When I try to say a prayer of praise, it comes out sounding like the prayer from Monty Python's Meaning of Life:
O Lord, you are so big...so absolutely huge. We're all really impressed down here I can tell you. Forgive us, O Lord, for this, our dreadful toadying and barefaced flattery.And, while I'm at it, contemporary praise songs like "Our God is an Awesome God" sound like that to me too. I'm forced to rule it out, based on prayer advice I've heard attributed to Martin Luther: "Don't lie when you pray."
That is, I'm not going to pray "O Lord, you are so big..." if that's not what's on my heart.
But something occurred to me recently that put me at ease about this, which I'd like to share with you. Some time ago, I was exposed to a sermon series on Gary Chapman's book, The Five Love Languages. At the time, I was appalled to be attending a church that would do such a heinous thing, but now, unexpectedly, a seed from that time has come to bloom. Chapman's idea is that different people express love in different ways, and if we want good relationships we need to learn to recognize each other's love languages. Some people show love verbally, others physically, others by service, and so on.
The thing that occurred to me this week is that if people can learn to recognize and respect each other's love languages, surely God will do at least that. Words of praise just aren't my love language, and they aren't likely to become so. But God knows not just what's in my heart but what my various actions mean.
I once heard an interview with the arch-heretic John Domminic Crossan. Asked if he prays, Crossan said that he doesn't understand the difference between prayer and study. For him, when he studies that is prayer. I was shocked to realize that I knew exactly what he meant. While I'm not so bold as Crossan to give up traditional forms of prayer, I think I could say, and this may scandalize both prayer-oriented spiritualists and service-oriented spiritualists, that study is the primary medium by which I experience God's presence.

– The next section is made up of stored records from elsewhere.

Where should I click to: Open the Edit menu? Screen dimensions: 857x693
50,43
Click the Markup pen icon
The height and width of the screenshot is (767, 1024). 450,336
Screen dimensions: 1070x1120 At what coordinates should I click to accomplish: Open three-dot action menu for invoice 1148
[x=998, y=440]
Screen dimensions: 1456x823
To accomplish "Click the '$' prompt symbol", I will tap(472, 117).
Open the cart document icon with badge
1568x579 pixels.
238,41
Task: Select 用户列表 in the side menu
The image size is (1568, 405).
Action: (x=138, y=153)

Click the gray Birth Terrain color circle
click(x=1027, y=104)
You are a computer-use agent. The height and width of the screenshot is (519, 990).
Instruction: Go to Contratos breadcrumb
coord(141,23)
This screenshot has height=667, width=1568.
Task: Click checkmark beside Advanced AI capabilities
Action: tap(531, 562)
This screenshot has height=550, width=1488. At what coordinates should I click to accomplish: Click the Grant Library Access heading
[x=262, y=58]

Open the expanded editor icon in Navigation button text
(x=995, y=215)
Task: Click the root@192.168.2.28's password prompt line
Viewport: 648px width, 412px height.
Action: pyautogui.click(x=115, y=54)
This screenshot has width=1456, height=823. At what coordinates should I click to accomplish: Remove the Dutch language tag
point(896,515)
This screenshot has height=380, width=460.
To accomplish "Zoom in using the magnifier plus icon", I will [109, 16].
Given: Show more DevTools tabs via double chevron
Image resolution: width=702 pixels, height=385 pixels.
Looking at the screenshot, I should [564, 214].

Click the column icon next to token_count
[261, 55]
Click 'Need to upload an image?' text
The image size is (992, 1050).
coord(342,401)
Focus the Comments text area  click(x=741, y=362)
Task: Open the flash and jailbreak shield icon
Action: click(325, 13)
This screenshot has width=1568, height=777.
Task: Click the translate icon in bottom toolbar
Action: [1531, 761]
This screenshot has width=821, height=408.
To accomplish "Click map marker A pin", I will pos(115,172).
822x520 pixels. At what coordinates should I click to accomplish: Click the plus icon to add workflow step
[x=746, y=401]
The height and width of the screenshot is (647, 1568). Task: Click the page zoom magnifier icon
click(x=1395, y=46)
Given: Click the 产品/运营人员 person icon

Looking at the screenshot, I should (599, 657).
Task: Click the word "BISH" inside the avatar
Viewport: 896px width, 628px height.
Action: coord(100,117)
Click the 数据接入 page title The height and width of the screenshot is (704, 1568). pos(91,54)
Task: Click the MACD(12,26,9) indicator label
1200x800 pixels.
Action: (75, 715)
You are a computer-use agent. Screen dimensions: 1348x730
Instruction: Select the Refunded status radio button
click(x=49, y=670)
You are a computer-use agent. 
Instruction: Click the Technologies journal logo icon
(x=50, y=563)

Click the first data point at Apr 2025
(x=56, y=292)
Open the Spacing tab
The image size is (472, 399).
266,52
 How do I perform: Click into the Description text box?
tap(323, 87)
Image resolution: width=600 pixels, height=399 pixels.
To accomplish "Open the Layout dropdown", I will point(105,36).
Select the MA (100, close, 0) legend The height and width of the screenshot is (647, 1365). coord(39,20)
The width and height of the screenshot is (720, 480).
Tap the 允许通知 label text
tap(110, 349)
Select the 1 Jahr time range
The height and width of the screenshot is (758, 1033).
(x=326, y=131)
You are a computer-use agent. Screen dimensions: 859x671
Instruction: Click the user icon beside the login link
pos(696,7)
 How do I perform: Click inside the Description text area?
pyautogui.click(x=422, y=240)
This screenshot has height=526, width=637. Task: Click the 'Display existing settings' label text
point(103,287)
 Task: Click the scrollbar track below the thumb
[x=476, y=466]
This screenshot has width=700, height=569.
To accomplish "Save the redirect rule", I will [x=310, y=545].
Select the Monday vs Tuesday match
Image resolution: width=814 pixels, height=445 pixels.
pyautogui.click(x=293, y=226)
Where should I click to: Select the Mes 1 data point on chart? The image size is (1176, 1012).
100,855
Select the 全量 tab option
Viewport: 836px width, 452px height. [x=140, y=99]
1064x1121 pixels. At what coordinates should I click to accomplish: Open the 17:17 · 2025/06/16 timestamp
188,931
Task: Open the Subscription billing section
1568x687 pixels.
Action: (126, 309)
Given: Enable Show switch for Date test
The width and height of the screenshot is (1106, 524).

Lawrence Kushner, in his book God Was In This Place and I, i Did Not Know tells of a revered Rabbi who taught that there are three ways to union with God: prayer, service and intellect. This maps directly, I think, to the three Hindu margas of bhakti (devotion), karma (service) and jnana (intellect). I think it's a fine example of something Christians can learn from people of other faiths. And it came together for me this week as I reflected on how I love God.
Afterthought: To what extent do the theological virtues of faith, hope and love correspond to these three paths of intellect, prayer and service? Is the correspondance more than superficial?
4 comments:
Thanks for the great post. I have been struggling in some sense with trying to see why I am so often on the opposite side of teaching moments and studies in my church right now. I am serving in a church where they express their love for God in a much different way than I.
Praise songs not withstanding, I have a different outlook on several aspects of "Christian" expression than some whom I work with. For instance, I value piety to a degree while others see it as a stumbling block.
Perhaps we just don't speak the same love for God languages, I don't know. But I'm sure there is room for more understanding on my part at least.
"The thing that occurred to me this week is that if people can learn to recognize and respect each other's love languages, surely God will do at least that. Words of praise just aren't my love language, and they aren't likely to become so. But God knows not just what's in my heart but what my various actions mean.
I think you state this perfectly. View our relationship with God as a love relationship, and our communication with him as a love language. And you're right - He just wants us to connect with Him. Study is a great communication (i.e., prayer) with God.
Good post.
Andy -- Great post. I’ve often struggled with how to pray, for many of the same reasons you describe (after all, what is there to say to the omniscient and omnipotent One?). Like you, my principal form of prayer over the years has been study, although I’ve often felt somewhat guilty about this. I used to think that I was condemned to an arid, intellectual faith, the product of my decidedly uncharismatic Lutheran upbringing. But I’ve also come to your “love languages” realization – God understands that my love of study is really another way of praising of Him. Indeed, I often find myself praying while reading a theological text, saying “Amen” or “Thank you, God” when I come across a satisfying or beautiful idea. I agree that this is another way to experience His presence.
God has taken me to a new church and I feel like I'm in such bondage, because they are not at all like that. That is not their love language..and if I where to just be myself..I know I would be able to feel their eyes burning into me. Plus, I would be the only one praising God in this way..I don't know why God has me there but I know this is a place that he has me passing through. I just feel like I'm in bondage sometimes because I can't praise him honestly, the way I honestly want to. But i do understand the concept of praying through study, I've experienced him like that before. I believe when God uses someone in that way, there is a reason from divine for it. Maybe you'll be a breakthrough messenger? Maybe he'll give you a word in your study time that is going to change nations? I have experienced him through study, and through conversation, sometimes I just talk, almost like when your young and you talk to your invisible friend..I still do that, accept sometimes my invisible friend does fill my mind with answers or responses to what i'm saying. sometimes I pray him like they do in monty python..i've experienced God in those different ways and I think the most important thing for all of us is to just work out our own soul's salvation through Christ Jesus and to keep a close relationship with him, however it is we do it.